**Set exercise**:
Print again, without changes, the part of the items that begins with the line containing "You are a computer-use agent. The" and ends with the line containing "Action: coord(346,62)", including both of those lines.

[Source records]
──────────────────────────────

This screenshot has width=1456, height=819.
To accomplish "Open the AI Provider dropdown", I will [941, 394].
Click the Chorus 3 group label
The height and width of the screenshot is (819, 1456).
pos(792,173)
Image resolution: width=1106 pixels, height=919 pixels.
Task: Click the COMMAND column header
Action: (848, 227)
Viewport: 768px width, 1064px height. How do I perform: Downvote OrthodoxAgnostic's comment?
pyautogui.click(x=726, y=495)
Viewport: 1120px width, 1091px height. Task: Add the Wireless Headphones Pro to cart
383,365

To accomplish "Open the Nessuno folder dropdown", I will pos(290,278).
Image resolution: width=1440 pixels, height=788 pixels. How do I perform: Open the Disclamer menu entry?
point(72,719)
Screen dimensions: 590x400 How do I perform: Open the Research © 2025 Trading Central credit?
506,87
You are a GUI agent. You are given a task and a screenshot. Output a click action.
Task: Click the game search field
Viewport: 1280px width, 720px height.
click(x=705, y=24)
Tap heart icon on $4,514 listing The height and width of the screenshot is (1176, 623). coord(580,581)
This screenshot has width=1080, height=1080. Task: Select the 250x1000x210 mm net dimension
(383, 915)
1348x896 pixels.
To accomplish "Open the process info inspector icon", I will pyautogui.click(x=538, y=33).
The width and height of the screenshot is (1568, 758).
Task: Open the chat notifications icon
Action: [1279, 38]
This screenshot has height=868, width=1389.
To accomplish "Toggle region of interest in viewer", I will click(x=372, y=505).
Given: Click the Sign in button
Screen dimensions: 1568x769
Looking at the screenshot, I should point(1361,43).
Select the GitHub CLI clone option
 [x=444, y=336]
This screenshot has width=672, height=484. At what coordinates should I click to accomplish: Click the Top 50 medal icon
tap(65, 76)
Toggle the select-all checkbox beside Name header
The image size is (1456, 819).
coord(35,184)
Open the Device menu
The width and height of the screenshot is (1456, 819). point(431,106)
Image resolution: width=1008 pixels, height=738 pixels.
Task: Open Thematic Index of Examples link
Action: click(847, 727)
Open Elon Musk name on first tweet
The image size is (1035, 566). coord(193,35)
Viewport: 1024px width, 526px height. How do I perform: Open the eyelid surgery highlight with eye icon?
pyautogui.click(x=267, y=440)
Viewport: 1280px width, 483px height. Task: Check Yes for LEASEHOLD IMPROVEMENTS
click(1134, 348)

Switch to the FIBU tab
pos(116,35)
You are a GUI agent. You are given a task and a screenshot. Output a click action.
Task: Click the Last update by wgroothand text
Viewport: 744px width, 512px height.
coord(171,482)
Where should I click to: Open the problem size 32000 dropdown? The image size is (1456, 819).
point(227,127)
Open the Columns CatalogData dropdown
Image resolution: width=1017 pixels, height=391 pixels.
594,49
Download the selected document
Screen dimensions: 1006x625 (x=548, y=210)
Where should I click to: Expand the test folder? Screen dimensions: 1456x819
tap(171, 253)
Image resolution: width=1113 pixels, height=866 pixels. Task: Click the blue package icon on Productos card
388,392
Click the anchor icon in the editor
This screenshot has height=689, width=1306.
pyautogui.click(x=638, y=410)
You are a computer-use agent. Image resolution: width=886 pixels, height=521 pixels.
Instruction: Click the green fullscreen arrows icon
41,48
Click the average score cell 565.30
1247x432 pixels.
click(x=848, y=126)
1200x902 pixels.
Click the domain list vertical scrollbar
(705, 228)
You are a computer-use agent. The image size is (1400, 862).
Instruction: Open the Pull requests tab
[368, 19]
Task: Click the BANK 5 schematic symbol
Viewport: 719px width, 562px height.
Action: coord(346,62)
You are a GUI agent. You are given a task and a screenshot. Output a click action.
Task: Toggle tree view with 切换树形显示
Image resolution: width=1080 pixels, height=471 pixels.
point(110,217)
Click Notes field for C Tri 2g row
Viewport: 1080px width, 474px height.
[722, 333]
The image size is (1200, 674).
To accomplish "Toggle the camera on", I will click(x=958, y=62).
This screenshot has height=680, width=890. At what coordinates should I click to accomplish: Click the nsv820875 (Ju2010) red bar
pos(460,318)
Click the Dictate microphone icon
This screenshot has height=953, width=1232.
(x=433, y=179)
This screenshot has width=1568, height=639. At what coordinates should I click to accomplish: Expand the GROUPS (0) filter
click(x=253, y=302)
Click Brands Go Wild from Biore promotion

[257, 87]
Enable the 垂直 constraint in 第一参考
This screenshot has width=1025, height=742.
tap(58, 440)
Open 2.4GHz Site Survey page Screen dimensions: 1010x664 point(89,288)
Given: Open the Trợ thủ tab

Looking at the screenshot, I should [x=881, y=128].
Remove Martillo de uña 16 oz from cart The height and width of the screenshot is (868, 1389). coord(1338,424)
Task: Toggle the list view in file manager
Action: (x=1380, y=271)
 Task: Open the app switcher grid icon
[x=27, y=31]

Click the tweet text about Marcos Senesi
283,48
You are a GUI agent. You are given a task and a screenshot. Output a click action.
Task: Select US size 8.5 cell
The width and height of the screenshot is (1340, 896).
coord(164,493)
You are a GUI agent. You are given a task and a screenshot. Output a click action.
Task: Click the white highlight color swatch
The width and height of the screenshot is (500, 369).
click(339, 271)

──────────────────────────────

**Reply**:
You are a computer-use agent. The image size is (1400, 862).
Instruction: Open the Pull requests tab
[368, 19]
Task: Click the BANK 5 schematic symbol
Viewport: 719px width, 562px height.
Action: coord(346,62)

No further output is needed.